> **SUPPLIED TEXT**
============

Your Company is committed to highest standards of ethical, moral and legal business conduct. Accordingly, the Board of Directors have formulated a Whistle Blower Policy which is in compliance with the provisions of Section 177 (10) of the Companies Act, 2013 The policy provides for a framework and process whereby concerns can be raised by its employees against any kind of discrimination, harassment, victimization or any other unfair practice being adopted against them. More details on the vigil mechanism and the Whistle Blower Policy of your Company is placed on the website of the Company at www.anmolindialtd.com.

31. Disclosures as per the Sexual Harassment of Women at Workplace (Prevention, Prohibition and Redressal) Act, 2013

Company has not yet constituted any Committee under the Sexual Harassment of Women at Workplace (Prevention, Prohibition and Redressal) Act, 2013. However, The Company has zero tolerance for sexual harassment at workplace and has adopted a Policy on prevention, prohibition and redressal of sexual harassment at workplace in line with the provisions of the Sexual Harassment of Women at

Workplace (Prevention, Prohibition and Redressal) Act, 2013 and the Rules thereunder for prevention and redressal of complaints of sexual harassment at workplace. Company has not received any complaint on sexual harassment during the financial year 2021-22.

32. Separate Meeting of Independent Directors

During the year under review, the following Independent Directors met on 14" March, 2023, discussed and reviewed the performance of non-Independent Directors, the Board and the Chairman of the Company and also to assess the quality, quantity and timeliness of flow of information between the Company management and the Board.

1. Sanjeev Kumar

2. Sumit Goswami

3. Bhupesh Goyal

4. Nidhi Chopra

5. Bhupinder Preet Kaur

33. Listing with Stock Exchanges

Your Company has paid Annual Listing Fees for the Financial Year 2022-23 to the BSE Limited & National Stock Exchange of India Limited (NSE) where the Companys Shares are listed.

34. Conservation of Energy and Technology Absorption

Even though operations of the Company are not energy intensive, the management has been highly conscious of the importance of conservation of energy and technology absorption at all operational levels and efforts are made in this direction on a continuous basis.

============

> **DATASET SECTION**
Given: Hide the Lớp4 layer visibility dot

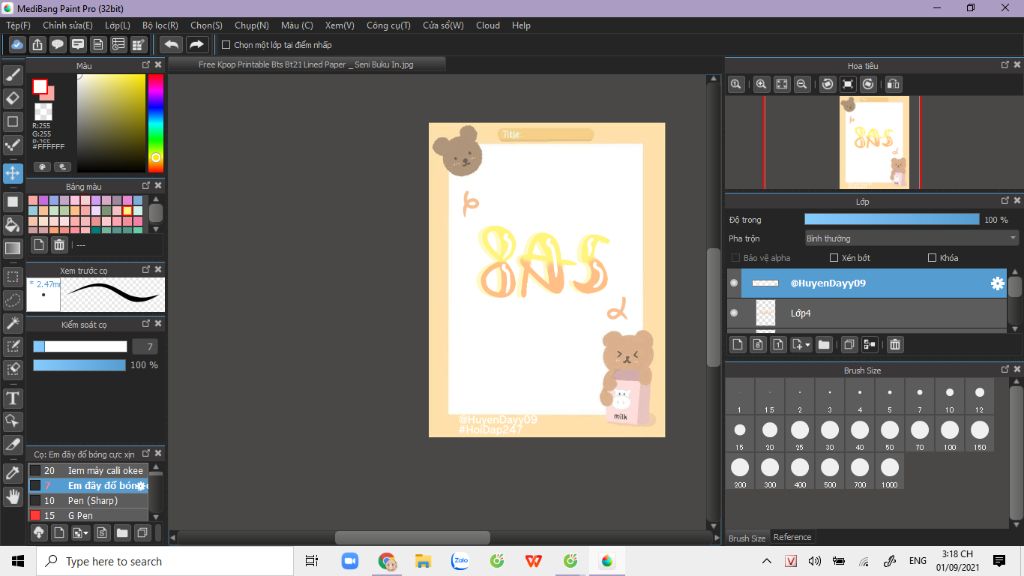Looking at the screenshot, I should coord(734,313).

============

> **THE TASKS**
• 1. According to the annual report excerpt, why did the Board of Directors formulate a Whistle Blower Policy? Answer in one to three sentences.
• 2. In the annual report excerpt, to which stock exchanges did the Company pay Annual Listing Fees for the Financial Year 2022-23?

> **ANSWERS TO THE TASKS**
• 1. The Board formulated the policy because the Company is committed to the highest standards of ethical, moral and legal business conduct. The policy gives employees a framework and process for raising concerns about discrimination, harassment, victimization or any other unfair practice adopted against them.

• 2. BSE Limited and National Stock Exchange of India Limited (NSE).